> Required work
a – Using the GSP passage, answer each question briefly:
(i) Which two transforms are named among the widely used image and video processing techniques?
(ii) What two examples of an attribute associated with a point in a point cloud are given?
(iii) What area is named as an application of graph ML in point cloud processing?
b – List every bracketed reference number cited in the GSP passage.
c – Transcribe the GSP passage word for word, beginning at the words "The focus of" and ending after "of the field.".

> Provided text
____________________

As noted earlier, widely used techniques in image and video processing, including transforms such as the DCT and the KLT, segmentation methods, and image filtering can be interpreted from a GSP perspective [55]. In recent years, the emergence of a broader understanding of GSP has led to a further evolution of how graph-based approaches are used for image processing. As an example, although the DCT or asymmetric discrete sine transform are formed by the eigenvectors of path graphs with equal edge weights, extensions have been proposed where graph edges with lower weights can be introduced in between pixels corresponding to image contours [56]. In these approaches, as in input-dependent image filtering [57], the image structure is first analyzed (e.g., contours detected), and then transforms adapted to the image characteristics are selected, with the choice of transform sent as side information.
A particularly promising application of GSP methods is to point cloud processing and compression. Each point in a point cloud is defined by its coordinates in 3D space and has associated with it an attribute (e.g., color or reflectance). Although points are in a Euclidean domain, their positions, on the surfaces of the objects in the scene, are irregular and make it natural to develop a graph-based processing approach. Transforms have been proposed that leverage or are closely related to the GFT of a point cloud graph [58]. These methods are fundamental algorithms for geometry-based point cloud compression. Additionally, point cloud processing has become a major application domain for graph ML, with applications in areas such as denoising [59].
The focus of this article has been on reviewing the early results and growth of GSP, with an eye not only on the SP community but also the applications and data science problems that have benefited from GSP. We close by discussing some of the emerging directions and open problems that we believe will shape the future of the field.

____________________

> Available data
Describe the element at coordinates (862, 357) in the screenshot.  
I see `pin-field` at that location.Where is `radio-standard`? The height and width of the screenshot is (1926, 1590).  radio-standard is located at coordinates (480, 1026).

____________________

> Answers given
a –
(i) The DCT and the KLT.
(ii) Color and reflectance.
(iii) Denoising.

b – [55], [56], [57], [58], [59]

c –
The focus of this article has been on reviewing the early results and growth of GSP, with an eye not only on the SP community but also the applications and data science problems that have benefited from GSP. We close by discussing some of the emerging directions and open problems that we believe will shape the future of the field.